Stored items
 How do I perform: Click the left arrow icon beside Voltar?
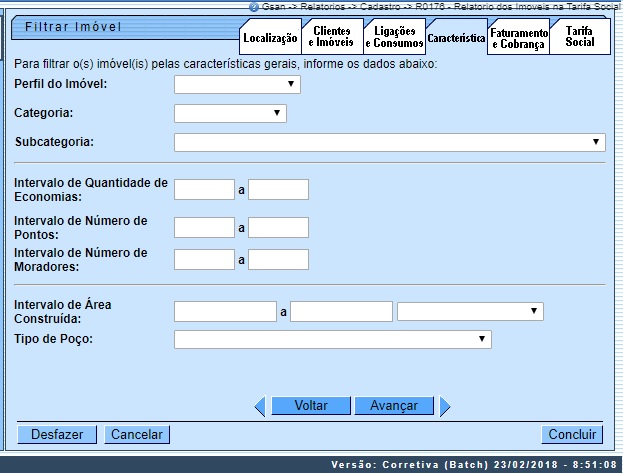click(x=259, y=406)
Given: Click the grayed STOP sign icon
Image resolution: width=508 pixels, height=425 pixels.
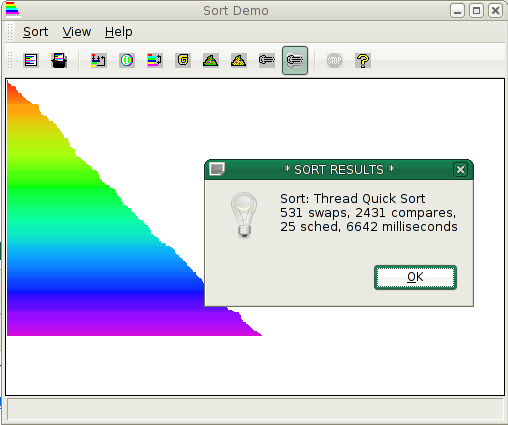Looking at the screenshot, I should pos(334,61).
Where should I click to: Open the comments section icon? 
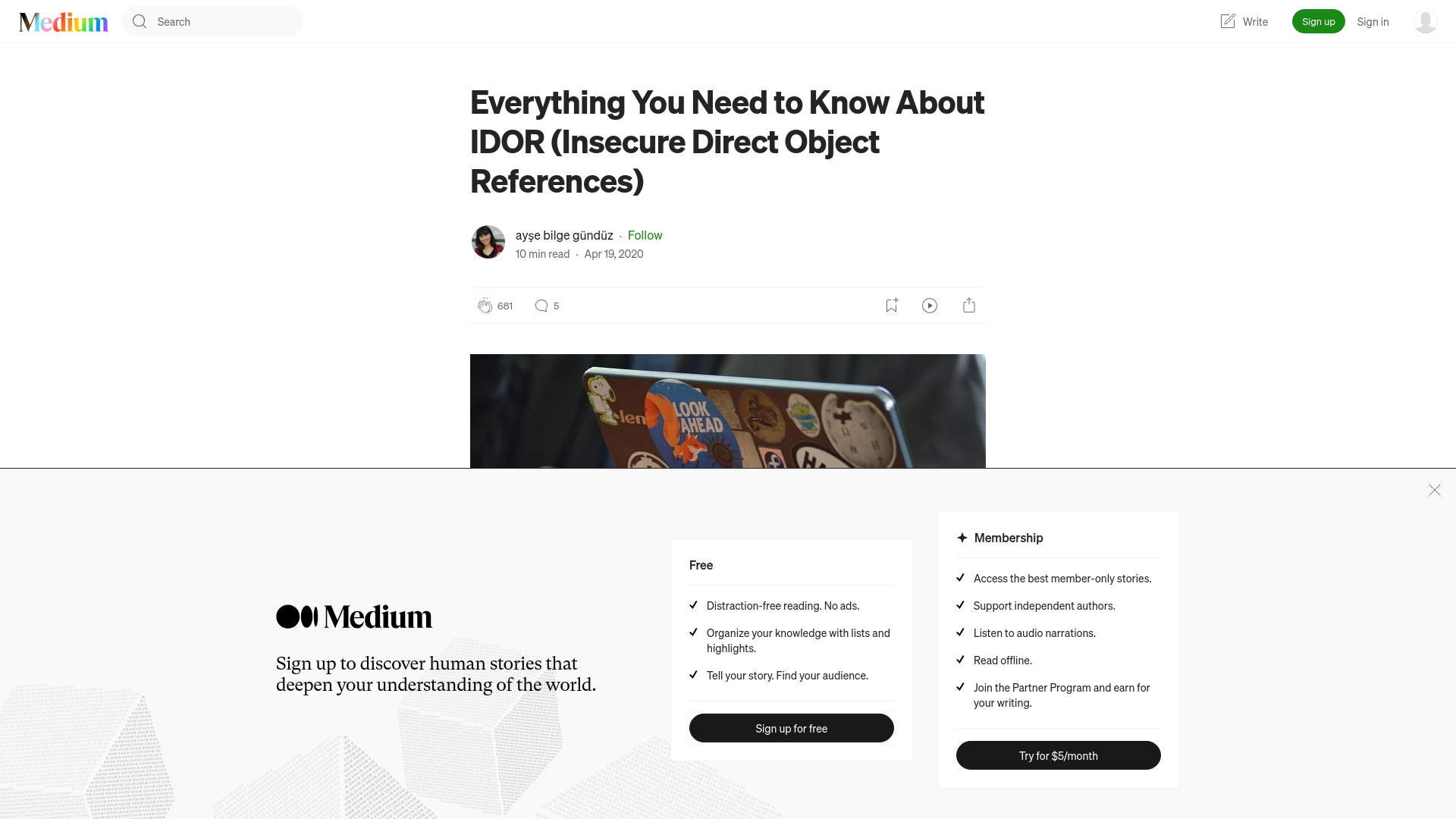point(541,305)
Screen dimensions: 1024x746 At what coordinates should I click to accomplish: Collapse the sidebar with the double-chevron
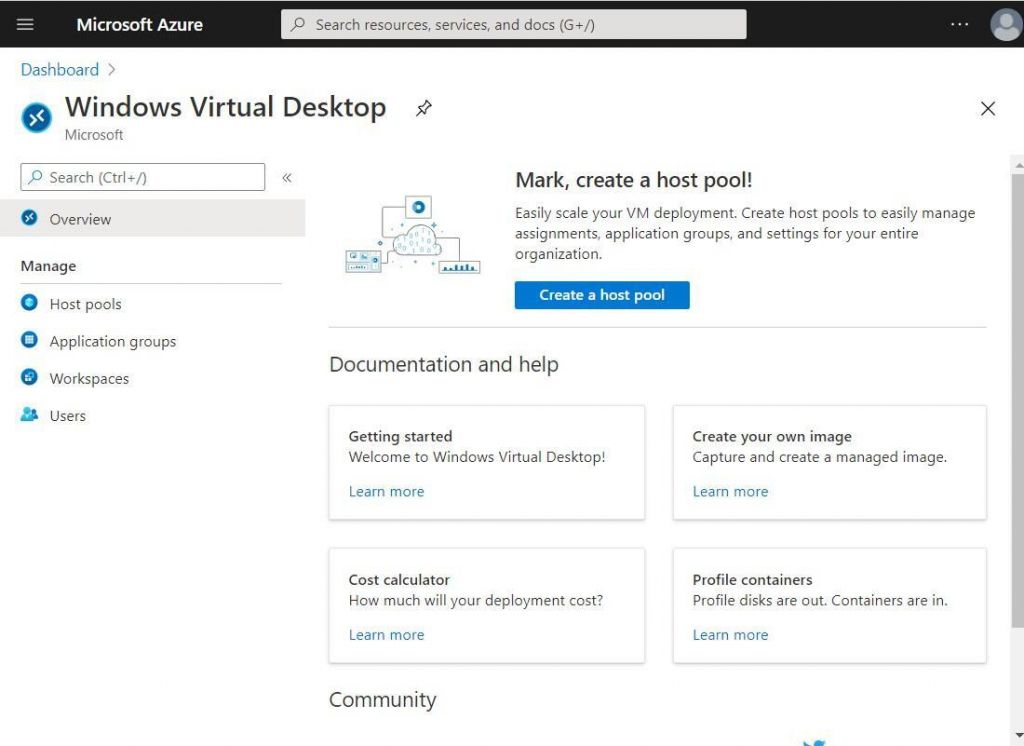(x=287, y=177)
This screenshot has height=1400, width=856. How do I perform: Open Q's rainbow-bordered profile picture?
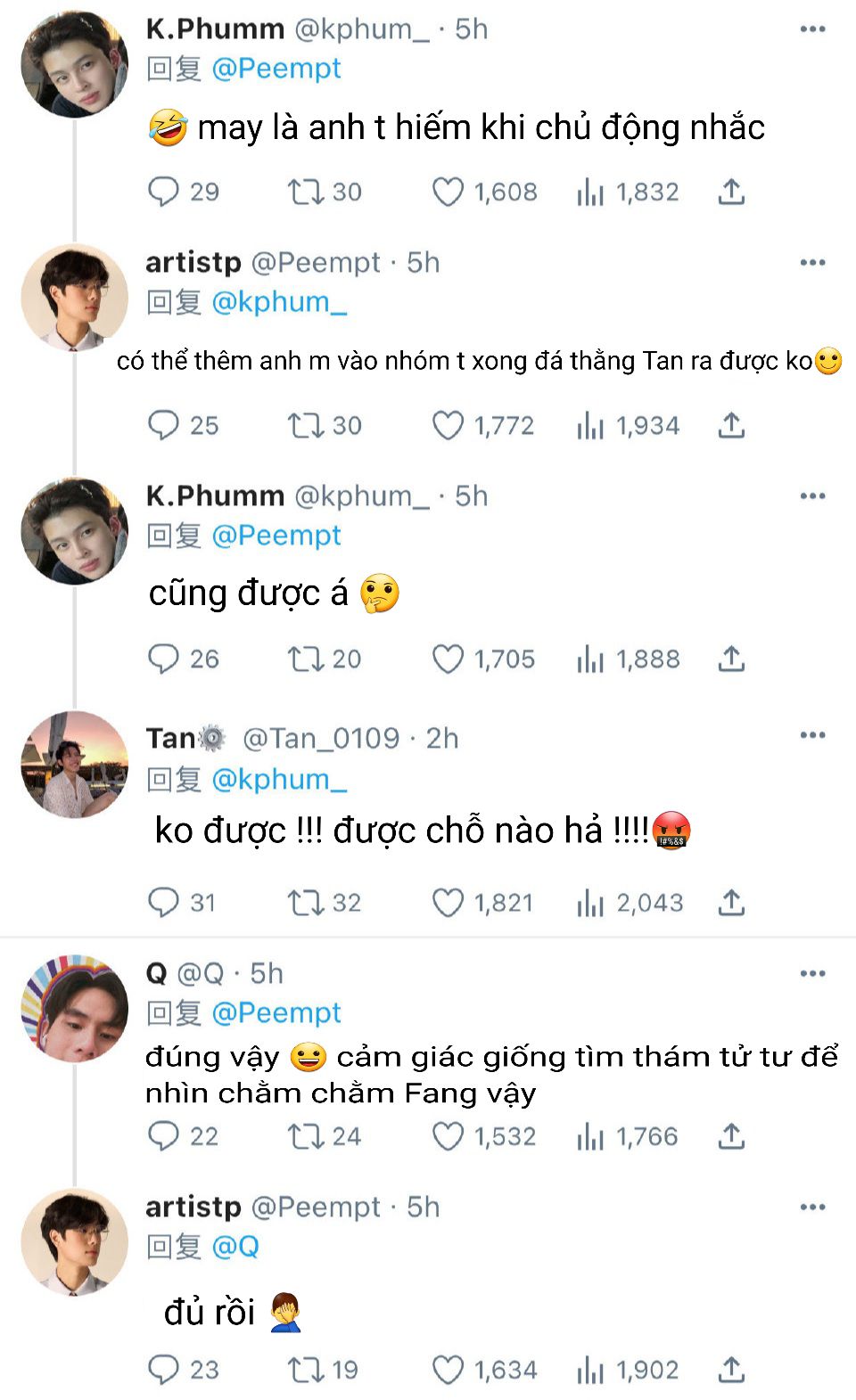coord(74,1008)
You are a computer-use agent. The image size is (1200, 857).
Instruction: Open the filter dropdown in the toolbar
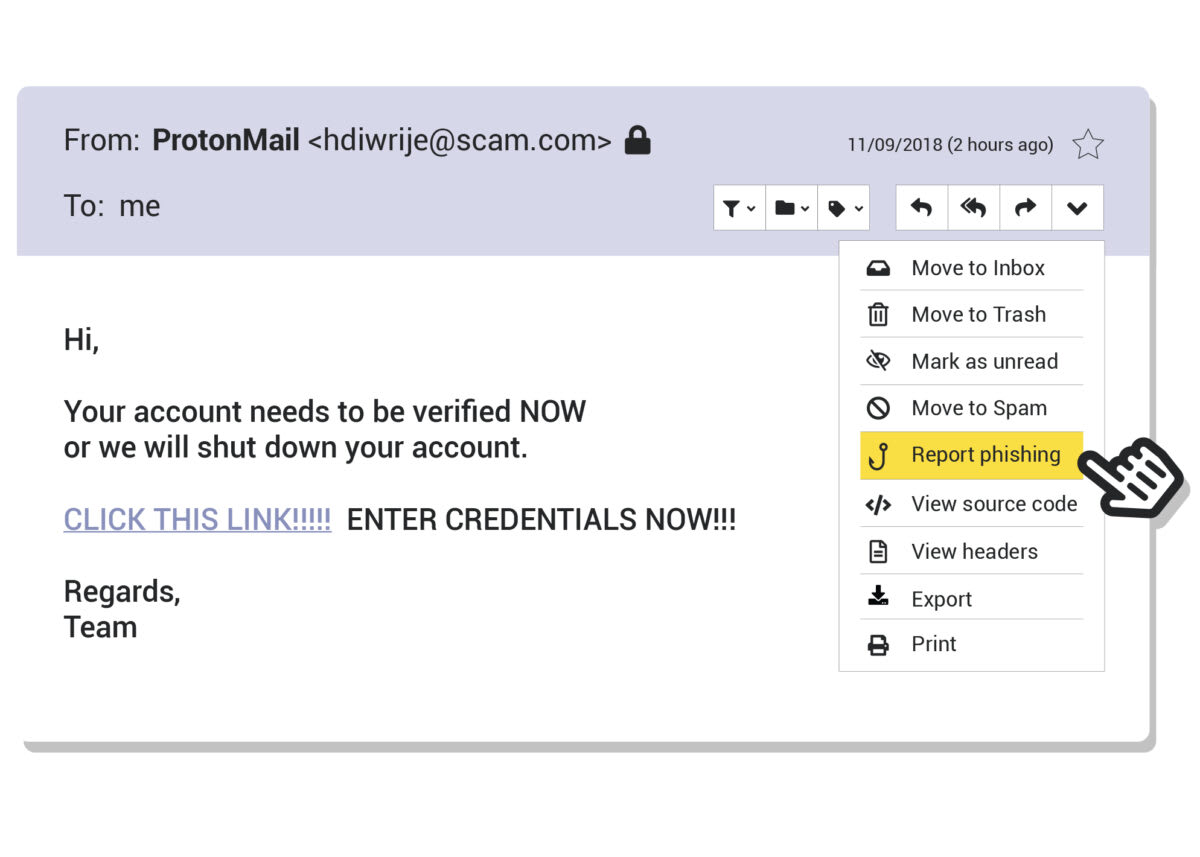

• TRY IT: Restate the data exactly, though only from the line that contains "You are a computer-use" through its last line, both ends included and with the pictures left out.

• SOLUTION FOR THIS TASK:
You are a computer-use agent. The image size is (1200, 857).
Instruction: Open the filter dropdown in the toolbar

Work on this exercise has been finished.